Страница 3 из 17
Он зашел в лес довольно далеко – при свете солнца он не боялся заблудиться. Сначала он собирался идти вдоль реки вперед, но ему пришлось отказаться от этой мысли – сугробы местами доходили ему до пояса. Но и остановка на несколько часов не входила в его планы – мороз убьет его, как только он перестанет двигаться. Оставалось лишь разжечь костер и отогреть, наконец, лицо и руки. Высушенные морозом дрова будут гореть бездымно, что-что, а костры Лешек разжигать умел. Он без труда нашел подходящую валежину, и только потом сообразил, что топора у него с собой нет. Пришлось ломать сухие сучья непослушными руками.

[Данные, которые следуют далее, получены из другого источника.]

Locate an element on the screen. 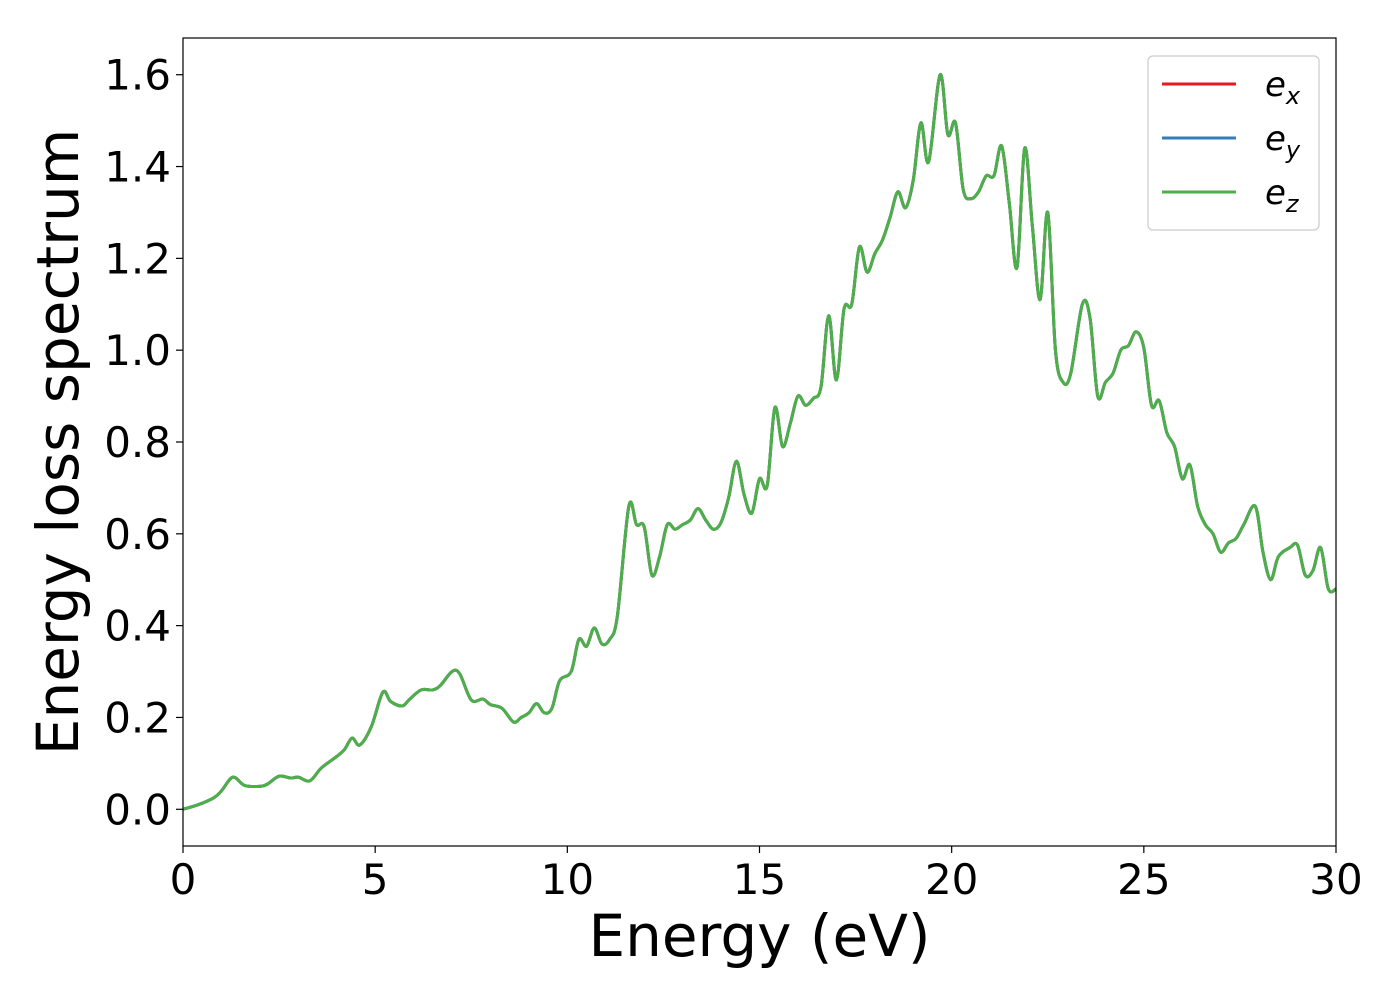  y-axis: 0.0 0.2 0.4 0.6 0.8 1.0 1.2 1.4 1.6 is located at coordinates (144, 442).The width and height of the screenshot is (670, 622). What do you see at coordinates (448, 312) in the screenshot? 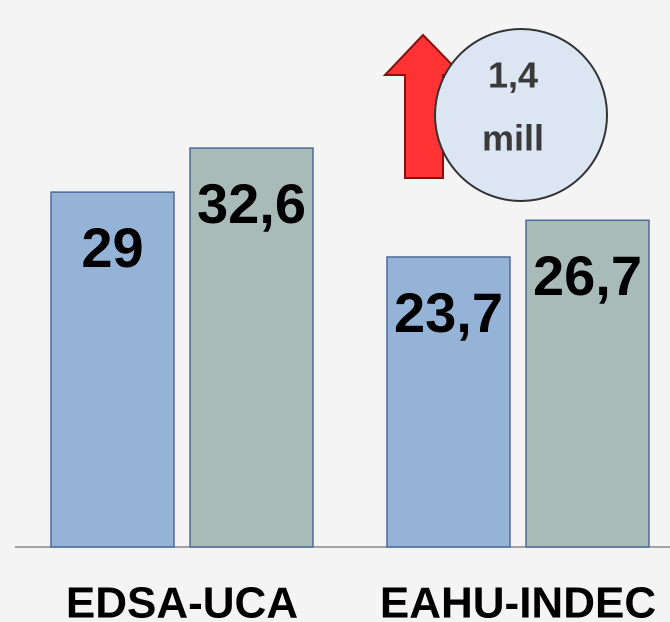
I see `value-label: 23,7` at bounding box center [448, 312].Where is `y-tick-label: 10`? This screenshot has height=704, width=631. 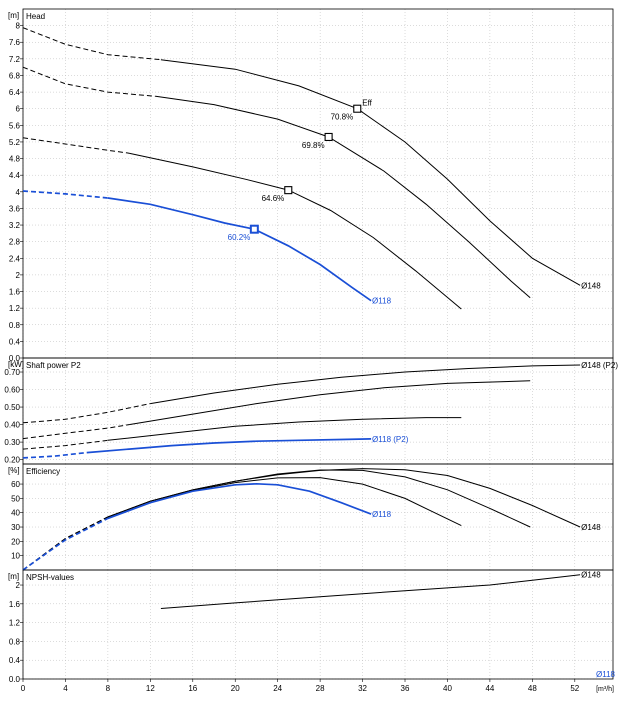 y-tick-label: 10 is located at coordinates (16, 556). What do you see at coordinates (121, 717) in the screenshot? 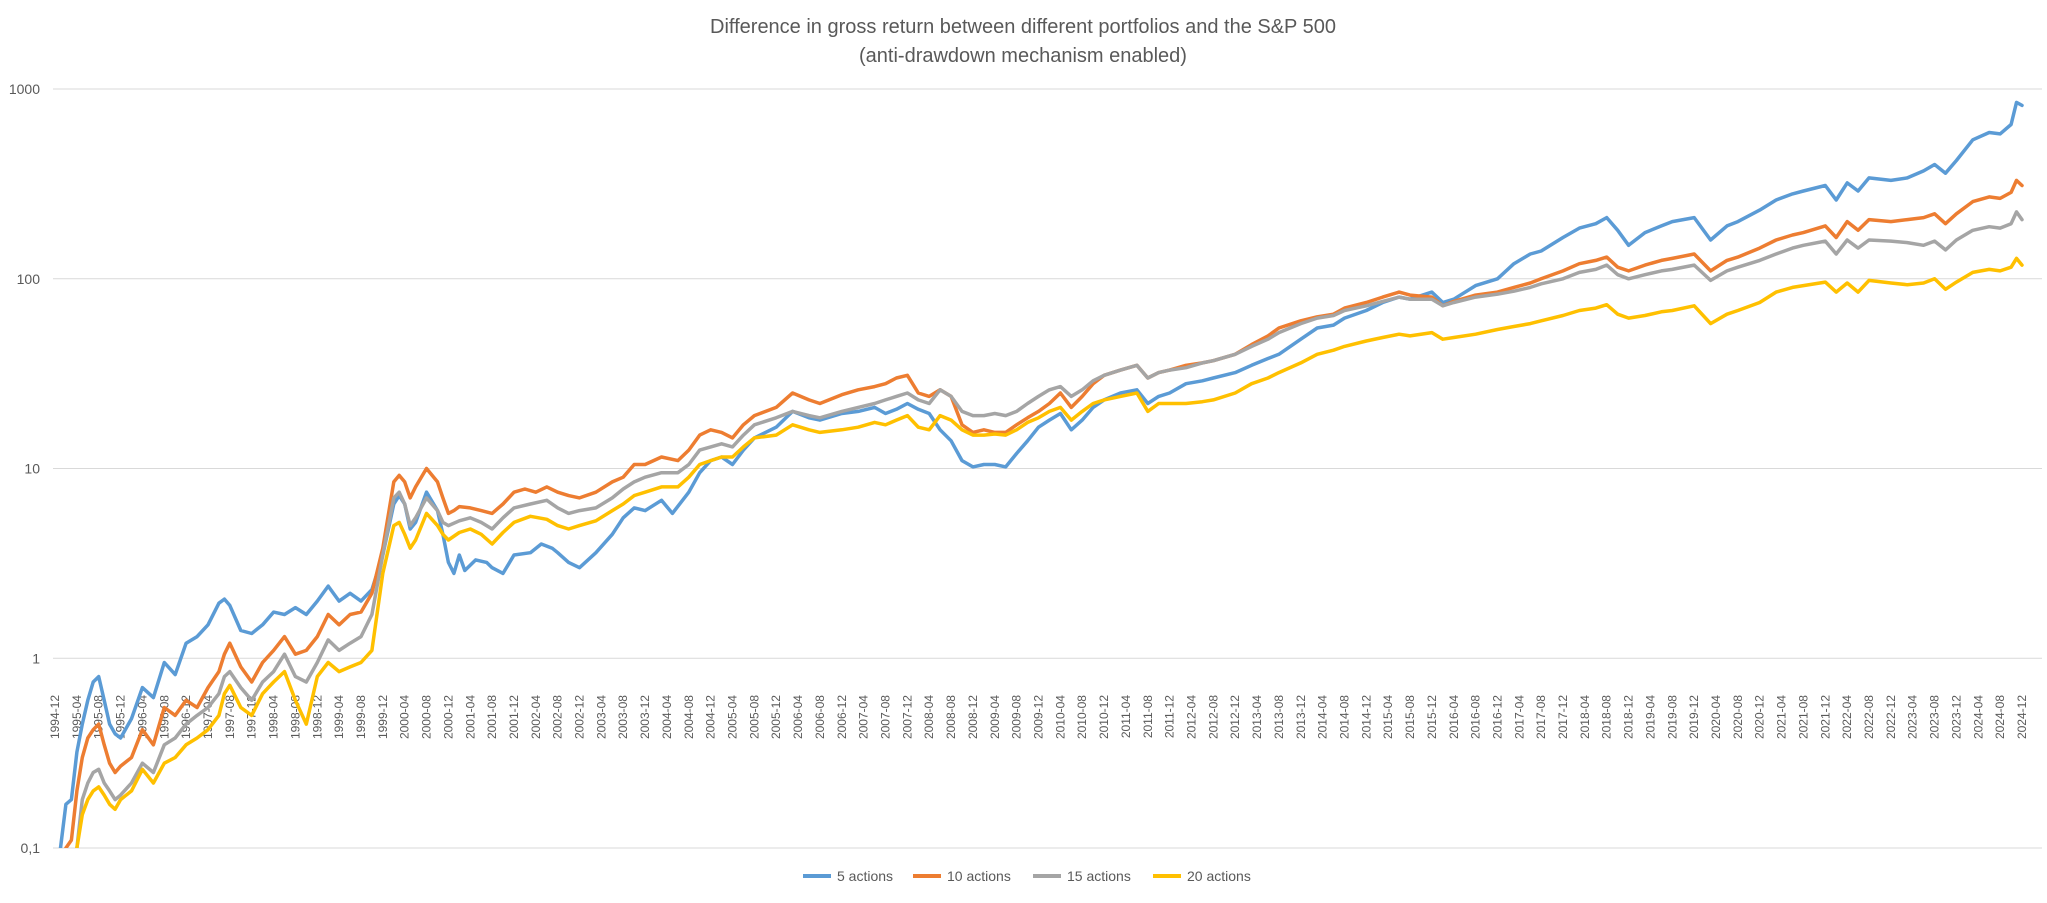
I see `x-tick-label: 1995-12` at bounding box center [121, 717].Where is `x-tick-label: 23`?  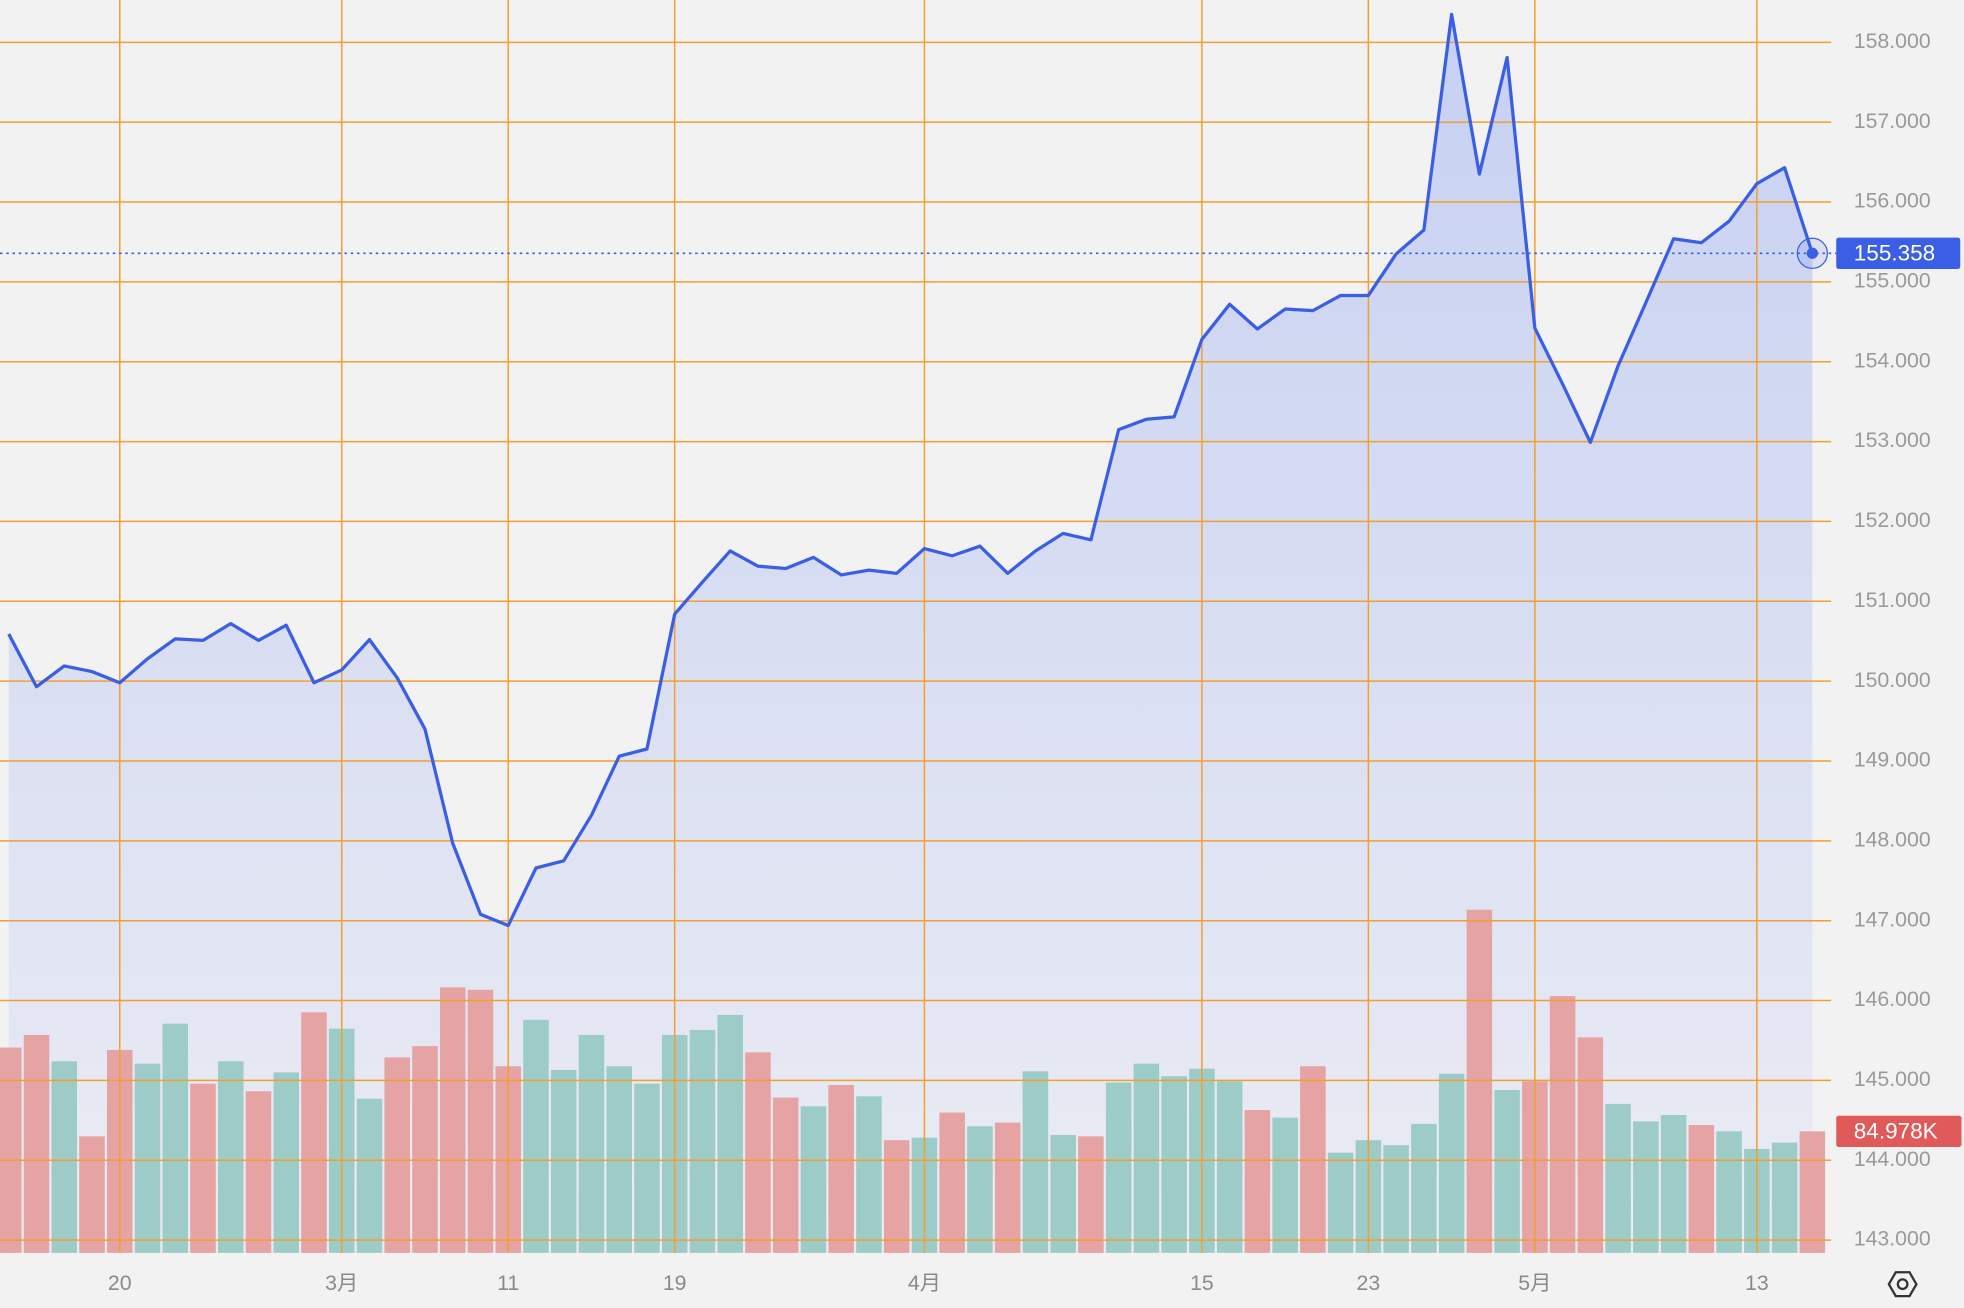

Прозрачный, почти невидимый огонь жарко разгорелся за несколько минут, и сжирал ветки с фантастической скоростью. Лешек протянул к нему тонкие посиневшие пальцы, и вскоре к ним вернулась чувствительность – это было очень больно, а боли он всегда боялся. Пришлось перетерпеть: ему казалось, что любой звук разнесется по лесу на несколько верст. Однако руки отогрелись, приобрели нормальный цвет, загорелось лицо и мучительно потянуло в сон.
Есть Лешек не хотел – слишком сильное волнение всегда отбивало ему аппетит, поэтому пшено он решил поберечь. Чтобы не уснуть, он наломал еще сучьев, на этот раз потолще, пожевал еловую ветку и пососал снег – можно ничего не есть несколько суток, но пить и жевать еловую хвою при этом надо обязательно, так научил его колдун.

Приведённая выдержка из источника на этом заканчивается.